== Text segment ==

---

I'm currently trying to do some Selenium webscraping but I keep running into this error:
StaleElementReferenceException: Message: stale element reference: element is not attached to the page document
The code is supposed to, on http://www.grownjkids.gov/ParentsFamilies/ProviderSearch, continually click the next button (">") of results and scrape the results from every page in a loop. It'll do this properly for a few pages but will sporadically fail on a random page with the above exception.
I've already looked at numerous StackOverflow posts with similar concerns and tried some of the proposed fixes, such as using the WebDriverWait class to implement an explicit wait, using try/except blocks to loop and refind the element using driver.find_element... method on the condition that a StaleElementReferenceException occurs, and trying both
driver.find_element_by_id
and
driver.find_element_by_xpath.
Below is my code :
url = "http://www.grownjkids.gov/ParentsFamilies/ProviderSearch"
driver = webdriver.Chrome('MY WEBDRIVER FILE PATH')
driver.implicitly_wait(10)
driver.get(url)
#clears text box
driver.find_element_by_class_name("form-control").clear()
#clicks on search button without putting in any parameters, getting all the results
search_button = driver.find_element_by_id("searchButton")
search_button.click()
#function to find next button
def find(driver):
try:
element = driver.find_element_by_class_name("next")
if element:
return element
except StaleElementReferenceException:
while (attempts < 100):
element = driver.find_element_by_class_name("next")
if element:
return element
attempts += 1
#keeps on clicking next button to fetch each group of 5 results
while True:
try:
nextButton = WebDriverWait(driver, 2000).until(find)
except NoSuchElementException:
break
nextButton.send_keys('\n')
table = driver.find_element_by_id("results")
html_source = table.get_attribute('innerHTML')

---

== Dataset excerpt ==
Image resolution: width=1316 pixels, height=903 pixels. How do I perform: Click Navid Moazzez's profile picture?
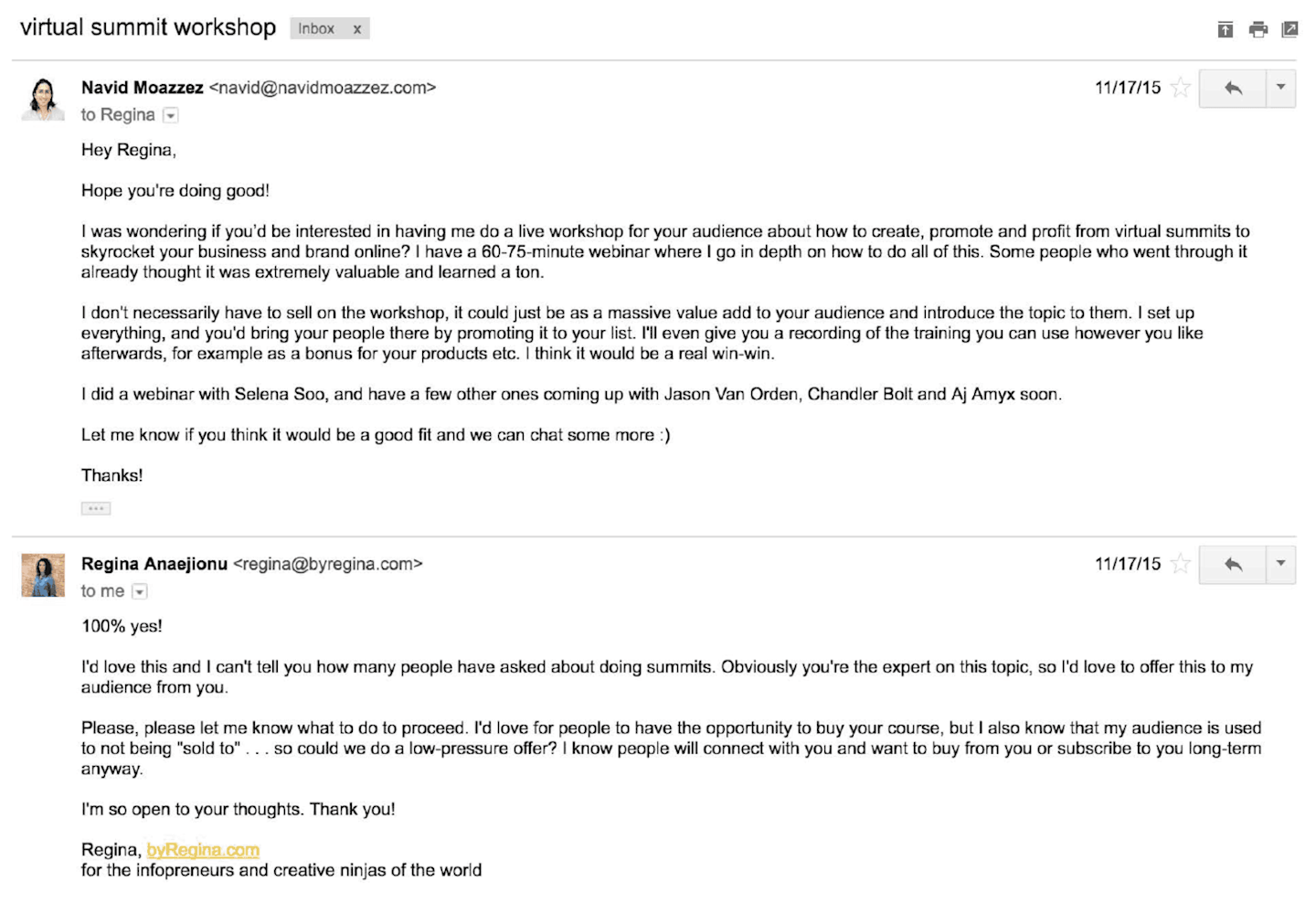(x=43, y=99)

---

== Task instructions ==
a - According to the Selenium forum post, how many results does each click of the next button fetch?
b - List every comment line (the lines starting with "#") in the code of the Selenium forum post.
c - Say whether each statement agrees with the Selenium forum post, and quote the deciding words: (i) The exception occurs on the very first page every time. (ii) The code sets an implicit wait of 10. (iii) The search is run without entering any parameters.

== Solutions per task ==
a - A group of 5 results.

b -
- clears text box
- clicks on search button without putting in any parameters, getting all the results
- function to find next button
- keeps on clicking next button to fetch each group of 5 results

c -
(i) No: "It'll do this properly for a few pages but will sporadically fail on a random page with the above exception."
(ii) Yes: "driver.implicitly_wait(10)"
(iii) Yes: "clicks on search button without putting in any parameters, getting all the results"